Just install the partition manager from the software center and then it will ask you to authenticate as the root user. Once the authentication is done, it will analyze all the existing partitions in your Linux computer and then modify it.


3. GNOME Disks

GNOME Disks is yet another GUI based partition manager for Linux. You are not required to play with any sort of command lines to do partition operations. If you are having Linux distros like Zorin OS, you will already have it installed on your computer. If not, get it from the link below.

Similar to any other partitions manager software, it lets you delete, add, create, shrink, extend partitions in Linux, and even lets you format USB if it has some sort of problems.  Apart from all these features, you also get repair partition options, edit file systems, and even do partition benchmarking as well.

Here is the link to get GNOME Disks for your Linux computer.


4. Fdisk

To the last of the list, we have a Command Line-based Linux Partition Manager, Fdisk. For some reason, if you want to try command-line based partition tool for Linux then this might help you. If you are new to Linux and all the command line thing, then I would prefer you to use GUI tools. If not try Fdisk for this matter.

You may find Fdisk on pretty much every Unix-like OS.  To launch Fdisk, all you need is just the root user permission and mention the device to manage partitions. To get started with  Fdisk, try the command line below

sudo fdisk /dev/sdc

To get more information and idea on using Fdisk, make sure to visit the documentation page as it will contain lots of guides that might help you.

5. GNU Parted

GNU Parted is a very powerful command line based tool for managing hard disk partitions. It supports a vareity of partition tables including MS-DOS, GPT, BSD, etc.

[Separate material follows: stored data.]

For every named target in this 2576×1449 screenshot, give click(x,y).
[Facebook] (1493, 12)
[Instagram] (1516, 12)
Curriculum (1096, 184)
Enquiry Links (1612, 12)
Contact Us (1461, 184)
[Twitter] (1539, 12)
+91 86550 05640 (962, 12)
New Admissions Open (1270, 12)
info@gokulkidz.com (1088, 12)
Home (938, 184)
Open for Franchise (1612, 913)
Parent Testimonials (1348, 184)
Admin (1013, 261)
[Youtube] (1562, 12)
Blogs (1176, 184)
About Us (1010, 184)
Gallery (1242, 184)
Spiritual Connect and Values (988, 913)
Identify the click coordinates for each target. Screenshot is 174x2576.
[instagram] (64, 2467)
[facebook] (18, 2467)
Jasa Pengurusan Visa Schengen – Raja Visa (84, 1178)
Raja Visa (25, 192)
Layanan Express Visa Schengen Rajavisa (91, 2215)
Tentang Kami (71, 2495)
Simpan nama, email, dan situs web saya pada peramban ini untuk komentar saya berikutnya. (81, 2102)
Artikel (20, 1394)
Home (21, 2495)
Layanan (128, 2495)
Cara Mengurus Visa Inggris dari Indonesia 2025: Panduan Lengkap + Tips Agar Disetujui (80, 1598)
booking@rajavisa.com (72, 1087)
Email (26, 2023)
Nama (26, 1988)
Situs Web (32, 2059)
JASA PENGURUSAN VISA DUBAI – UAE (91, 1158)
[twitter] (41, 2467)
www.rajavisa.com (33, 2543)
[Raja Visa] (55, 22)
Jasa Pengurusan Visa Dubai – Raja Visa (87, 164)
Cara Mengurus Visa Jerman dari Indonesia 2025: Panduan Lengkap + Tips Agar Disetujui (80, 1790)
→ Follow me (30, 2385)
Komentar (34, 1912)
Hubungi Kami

With this easy partition tool, you can make modifitation to existing partitions in your system or even create or remove one. I t can be freely downloaded from the official website through the link given below.

If you are stuck at doing something, then you can always refer to the documentation for more information.

GNU Parted

These are some Disk Partition tools that you can use in your Linux computer. There are tons of them available, these are some of them. If you wanted to get things done quickly then go with GUI based tools as it will be a lot more simple and easier. If you have some knowledge of using Command line and other terminal commands then you can even use Command-line based tools like Fdisk or GNU Parted or even Qtparted as well.

You should be extremely cautious while dealing with partition tools as it entirely wipe the whole partition if you do it wrong. Make sure you know what you are doing. If not, refer to some online documentation to get some idea on the same.